Transcribe the listing verbatim from the line containing "At what (x,y)" through the line containing "Looking at the", including both of those lines. Omit the pictures from your copy.

# start of PROVIDED DATA

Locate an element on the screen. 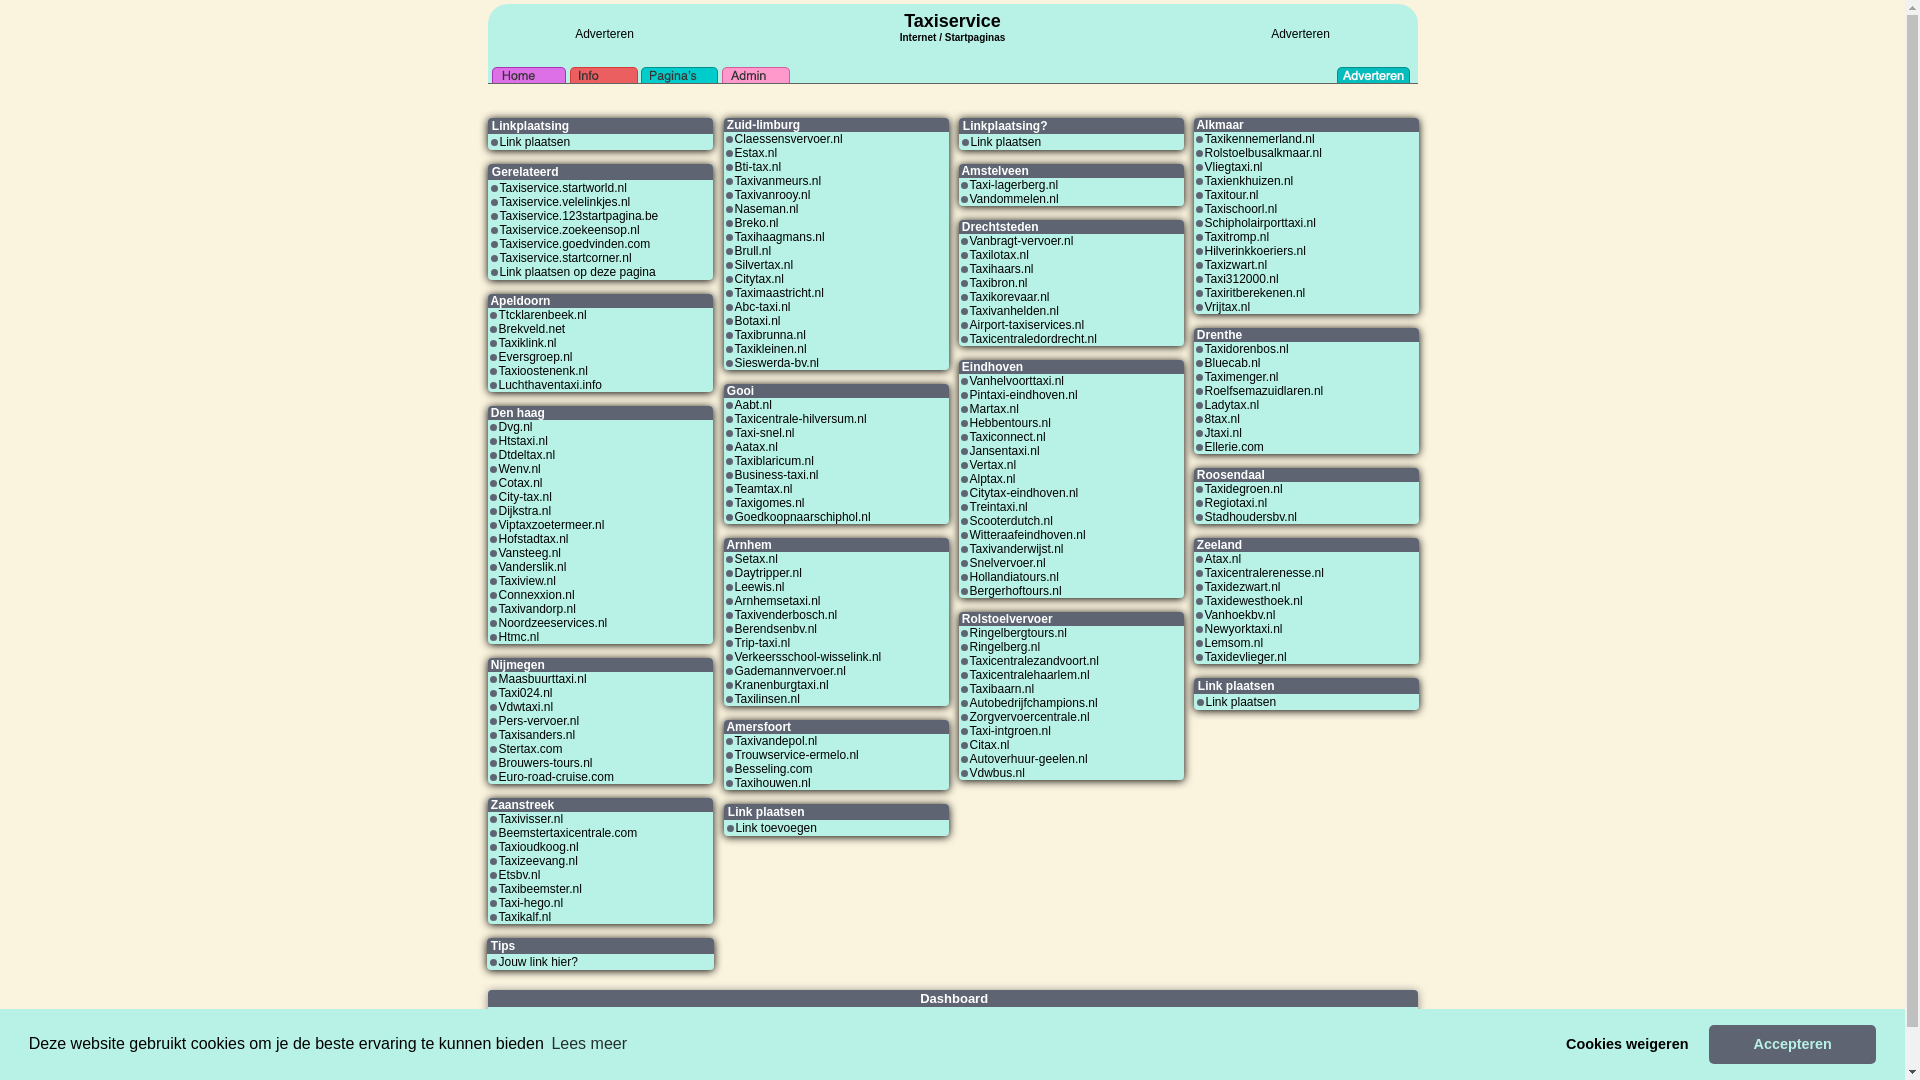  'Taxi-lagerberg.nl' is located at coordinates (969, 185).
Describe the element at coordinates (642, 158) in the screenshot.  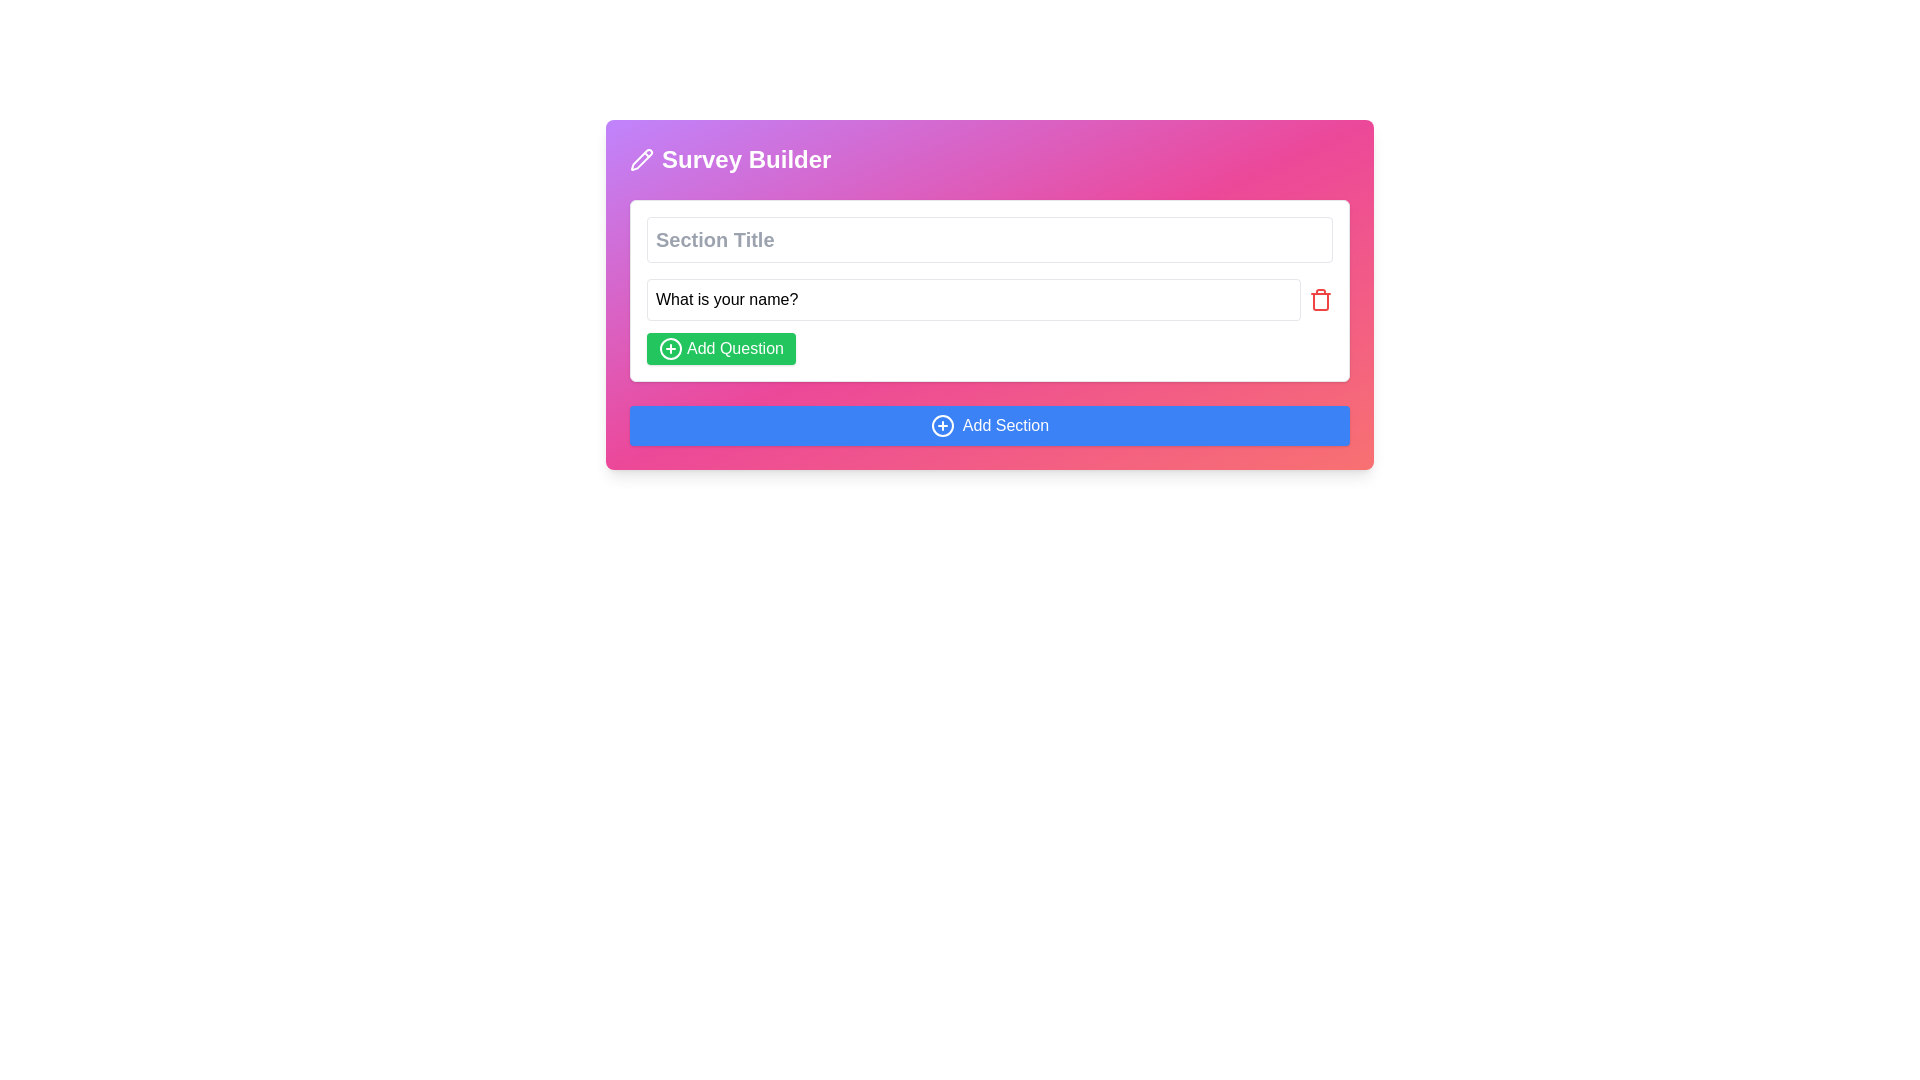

# end of PROVIDED DATA
# start of PROVIDED DATA

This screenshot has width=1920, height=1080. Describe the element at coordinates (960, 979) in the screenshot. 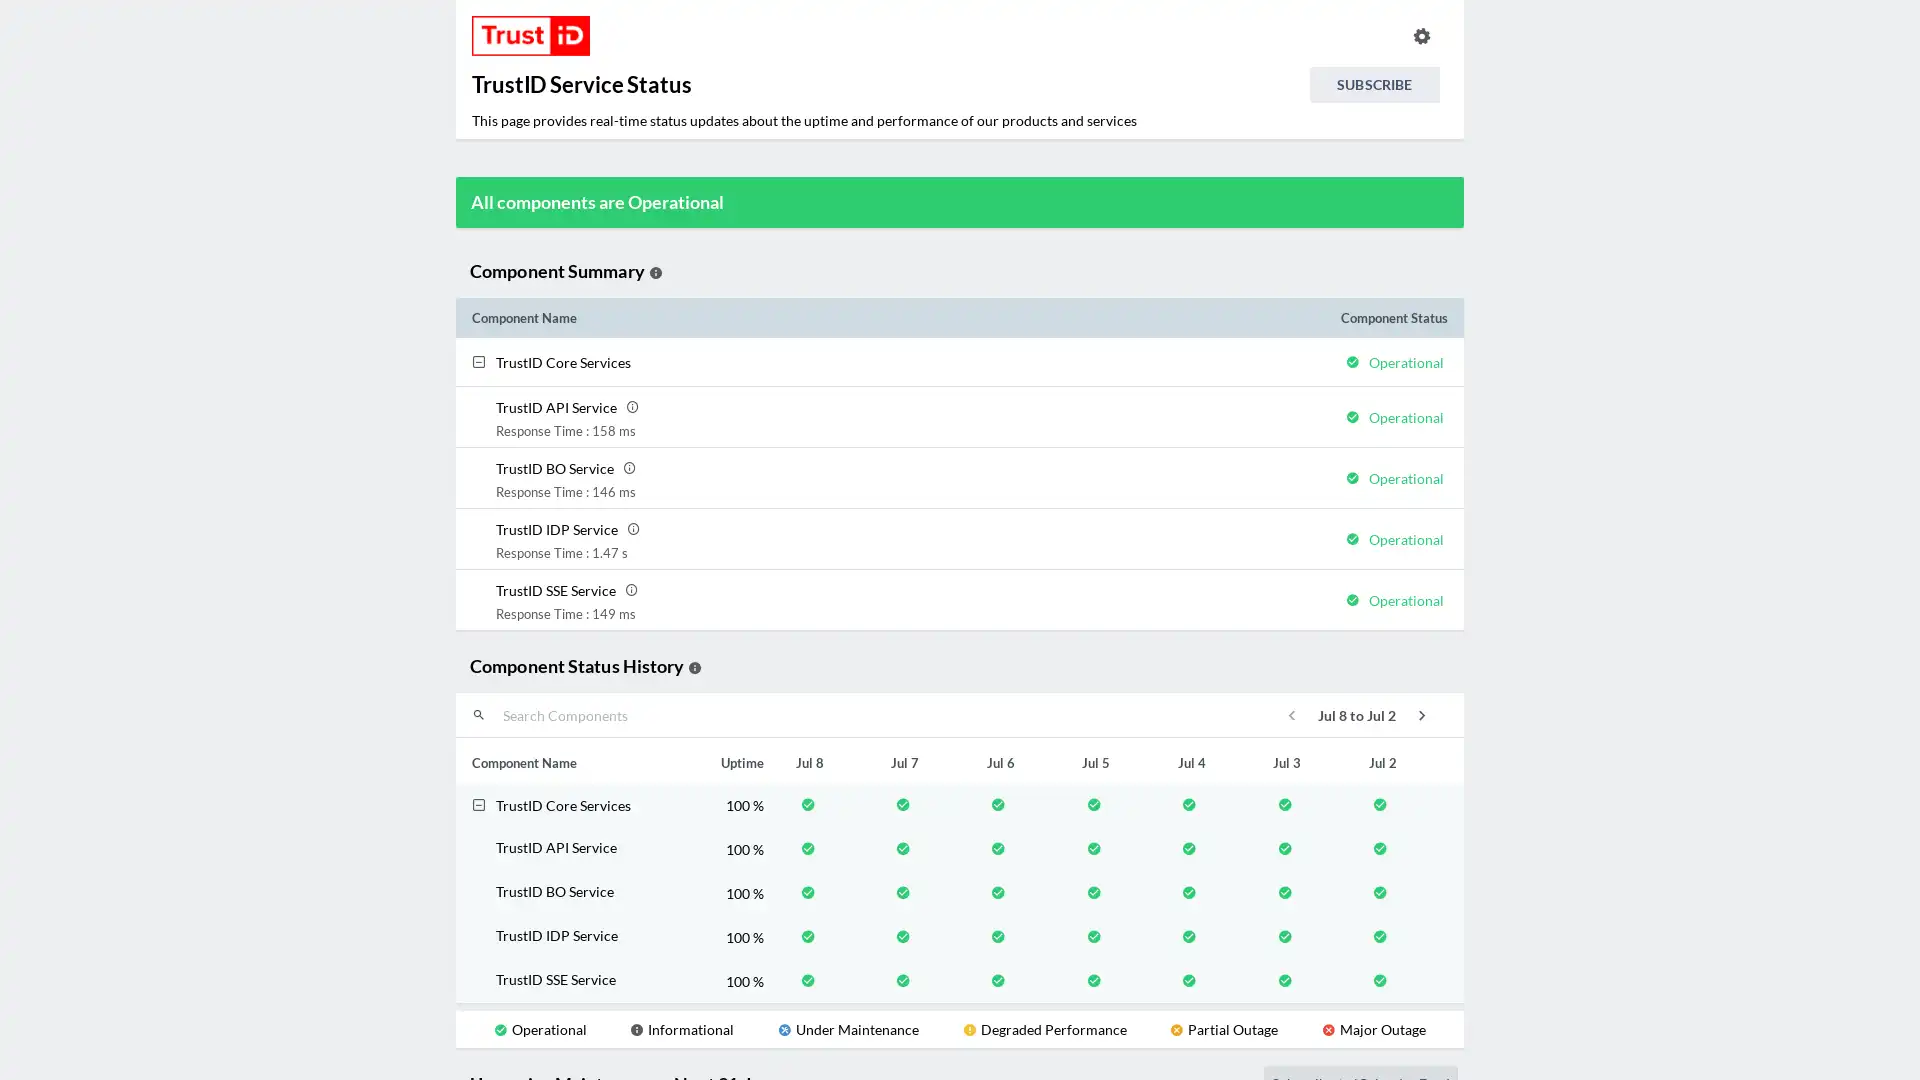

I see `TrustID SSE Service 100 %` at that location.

# end of PROVIDED DATA
# start of PROVIDED DATA

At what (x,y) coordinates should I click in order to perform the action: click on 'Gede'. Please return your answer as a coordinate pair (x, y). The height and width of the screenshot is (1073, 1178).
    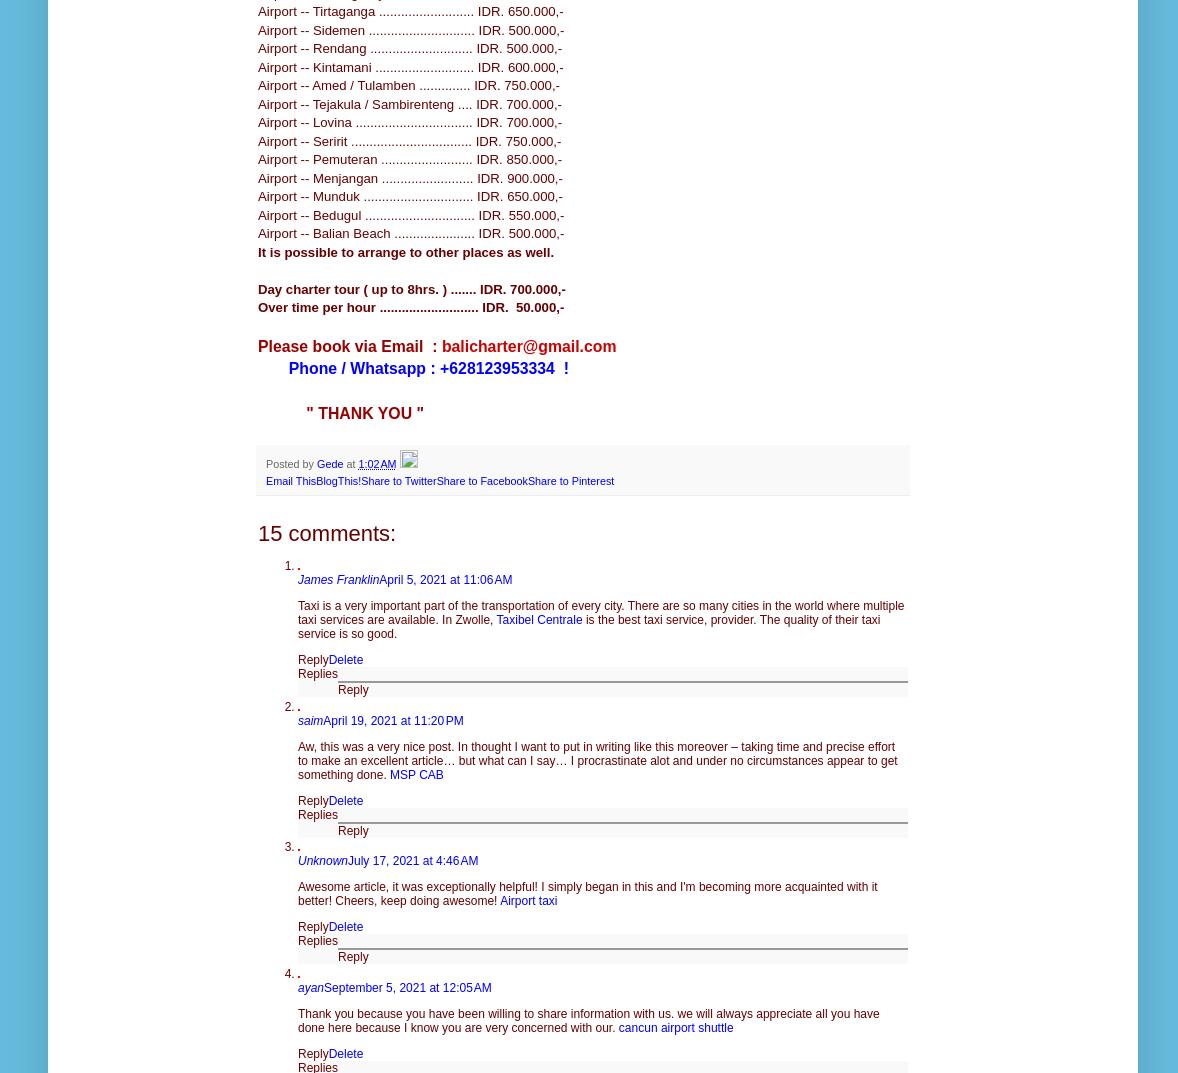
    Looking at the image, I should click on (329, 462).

# end of PROVIDED DATA

REPLY:
At what (x,y) coordinates should I click in order to perform the action: click on 'Gede'. Please return your answer as a coordinate pair (x, y). The height and width of the screenshot is (1073, 1178).
    Looking at the image, I should click on (329, 462).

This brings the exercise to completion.